* Begin *
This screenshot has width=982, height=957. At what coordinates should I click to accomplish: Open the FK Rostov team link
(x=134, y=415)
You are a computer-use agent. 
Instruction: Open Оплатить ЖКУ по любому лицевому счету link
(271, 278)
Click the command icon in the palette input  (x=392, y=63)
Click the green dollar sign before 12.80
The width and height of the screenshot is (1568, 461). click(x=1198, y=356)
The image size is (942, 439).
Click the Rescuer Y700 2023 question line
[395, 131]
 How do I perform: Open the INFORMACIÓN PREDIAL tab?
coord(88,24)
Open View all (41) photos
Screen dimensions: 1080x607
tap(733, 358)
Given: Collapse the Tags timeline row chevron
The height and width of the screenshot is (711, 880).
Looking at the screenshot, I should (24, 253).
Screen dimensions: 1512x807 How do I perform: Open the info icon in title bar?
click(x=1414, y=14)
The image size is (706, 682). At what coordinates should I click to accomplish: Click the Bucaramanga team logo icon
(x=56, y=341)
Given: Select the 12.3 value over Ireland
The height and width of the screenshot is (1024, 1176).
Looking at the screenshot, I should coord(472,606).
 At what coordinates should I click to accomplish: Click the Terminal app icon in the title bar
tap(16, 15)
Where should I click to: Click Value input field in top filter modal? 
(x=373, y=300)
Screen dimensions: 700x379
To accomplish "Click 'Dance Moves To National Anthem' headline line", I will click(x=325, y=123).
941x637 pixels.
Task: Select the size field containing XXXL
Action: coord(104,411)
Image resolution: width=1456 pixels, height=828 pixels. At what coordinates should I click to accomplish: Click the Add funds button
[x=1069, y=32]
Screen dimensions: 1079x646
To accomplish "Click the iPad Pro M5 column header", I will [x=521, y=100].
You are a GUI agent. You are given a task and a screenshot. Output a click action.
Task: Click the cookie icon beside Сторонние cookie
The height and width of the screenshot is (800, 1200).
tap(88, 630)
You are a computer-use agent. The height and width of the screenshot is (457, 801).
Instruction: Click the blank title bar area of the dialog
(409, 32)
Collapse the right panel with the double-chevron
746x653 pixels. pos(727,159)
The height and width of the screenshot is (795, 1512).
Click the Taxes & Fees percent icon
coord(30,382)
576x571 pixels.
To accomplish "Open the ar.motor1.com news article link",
* End *
### Task to carry out
Please quote every one of the entries above verbatim, from the first line to the last.

### Correct result
This screenshot has width=982, height=957. At what coordinates should I click to accomplish: Open the FK Rostov team link
(x=134, y=415)
You are a computer-use agent. 
Instruction: Open Оплатить ЖКУ по любому лицевому счету link
(271, 278)
Click the command icon in the palette input  (x=392, y=63)
Click the green dollar sign before 12.80
The width and height of the screenshot is (1568, 461). click(x=1198, y=356)
The image size is (942, 439).
Click the Rescuer Y700 2023 question line
[395, 131]
 How do I perform: Open the INFORMACIÓN PREDIAL tab?
coord(88,24)
Open View all (41) photos
Screen dimensions: 1080x607
tap(733, 358)
Given: Collapse the Tags timeline row chevron
The height and width of the screenshot is (711, 880).
Looking at the screenshot, I should (24, 253).
Screen dimensions: 1512x807 How do I perform: Open the info icon in title bar?
click(x=1414, y=14)
The image size is (706, 682). At what coordinates should I click to accomplish: Click the Bucaramanga team logo icon
(x=56, y=341)
Given: Select the 12.3 value over Ireland
The height and width of the screenshot is (1024, 1176).
Looking at the screenshot, I should coord(472,606).
 At what coordinates should I click to accomplish: Click the Terminal app icon in the title bar
tap(16, 15)
Where should I click to: Click Value input field in top filter modal? 
(x=373, y=300)
Screen dimensions: 700x379
To accomplish "Click 'Dance Moves To National Anthem' headline line", I will click(x=325, y=123).
941x637 pixels.
Task: Select the size field containing XXXL
Action: coord(104,411)
Image resolution: width=1456 pixels, height=828 pixels. At what coordinates should I click to accomplish: Click the Add funds button
[x=1069, y=32]
Screen dimensions: 1079x646
To accomplish "Click the iPad Pro M5 column header", I will [x=521, y=100].
You are a GUI agent. You are given a task and a screenshot. Output a click action.
Task: Click the cookie icon beside Сторонние cookie
The height and width of the screenshot is (800, 1200).
tap(88, 630)
You are a computer-use agent. The height and width of the screenshot is (457, 801).
Instruction: Click the blank title bar area of the dialog
(409, 32)
Collapse the right panel with the double-chevron
746x653 pixels. pos(727,159)
The height and width of the screenshot is (795, 1512).
Click the Taxes & Fees percent icon
coord(30,382)
576x571 pixels.
To accomplish "Open the ar.motor1.com news article link",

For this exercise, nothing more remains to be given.